Porque es público y notorio que no le tratamos bien. Su estilo juvenil clasicista, dentro del espíritu noucentista, pasó de moda inmediatamente, las obras que realizó en Barcelona y sus alrededores fueron despreciadas y él tuvo que liar el petate y buscar el sustento y un clima más receptivo en París, y luego en Nueva York, antes de regresar a la casilla de salida. También en esas grandes capitales donde forjó su estilo inconfundible se le abrieron puertas y en seguida se le cerraron. Claro que debía de ser un hombre difícil, impuesto de una vocación magistral y doctrinaria que no a todos agradaba; capaz de visitar a Miró en su taller de París para explicarle cómo tenía que pintar: de forma estructurada, geométrica, manteniéndose dentro de los límites de una figuración esquemática. Miró, como es natural, se negó a abandonar su alfabeto para emplear el de Torres y someterse a sus "sermones enfermizos". Éste también acabó disgustado, y por parecidos motivos, con sus compañeros del grupo Cercle et Carré...

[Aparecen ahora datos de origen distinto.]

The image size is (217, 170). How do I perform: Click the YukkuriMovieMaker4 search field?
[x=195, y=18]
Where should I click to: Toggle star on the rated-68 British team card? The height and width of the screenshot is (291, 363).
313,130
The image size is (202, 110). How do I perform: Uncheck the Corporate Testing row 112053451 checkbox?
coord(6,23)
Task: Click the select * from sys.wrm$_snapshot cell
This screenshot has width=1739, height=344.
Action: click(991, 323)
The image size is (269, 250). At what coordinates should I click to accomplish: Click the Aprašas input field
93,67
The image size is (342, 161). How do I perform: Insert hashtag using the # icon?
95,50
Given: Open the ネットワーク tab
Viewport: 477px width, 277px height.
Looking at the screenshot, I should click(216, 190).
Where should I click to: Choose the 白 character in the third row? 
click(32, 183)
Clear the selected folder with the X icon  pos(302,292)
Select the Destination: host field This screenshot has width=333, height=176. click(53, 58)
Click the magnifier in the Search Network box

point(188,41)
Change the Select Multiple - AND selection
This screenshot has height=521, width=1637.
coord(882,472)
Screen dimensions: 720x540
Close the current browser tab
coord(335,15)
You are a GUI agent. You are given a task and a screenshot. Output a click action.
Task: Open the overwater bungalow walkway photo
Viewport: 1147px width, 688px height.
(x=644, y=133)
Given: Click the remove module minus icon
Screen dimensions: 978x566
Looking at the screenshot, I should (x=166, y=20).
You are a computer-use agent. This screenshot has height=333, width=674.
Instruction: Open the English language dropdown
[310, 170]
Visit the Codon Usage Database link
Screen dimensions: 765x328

Sólo de vuelta en su Montevideo natal pudo encontrar estabilidad y reconocimiento, y ver satisfecha su vocación didáctica. Como abanderado del arte moderno en la América Latina ejerció inmensa, fecunda influencia en varias generaciones de pintores suramericanos. Alguna vez, al echar una mirada distraída al escaparate de cierta galería de la calle de Provença, me ha estremecido la sorpresa de un pequeño y magnífico torres-garcía pintado sobre una tabla de madera, una chapa de metal o un pedazo de cartón. Alguna vez entre los lienzos de una exposición colectiva en una galería atenta al arte americano me ha sorprendido un óleo cuya gama de colores y signos dispuestos en carriles y estantes proclama: "Torres-García fue mi maestro y no he podido librarme de él". En adelante tampoco me será posible ver el puerto desde Montjuïc sin recordarle.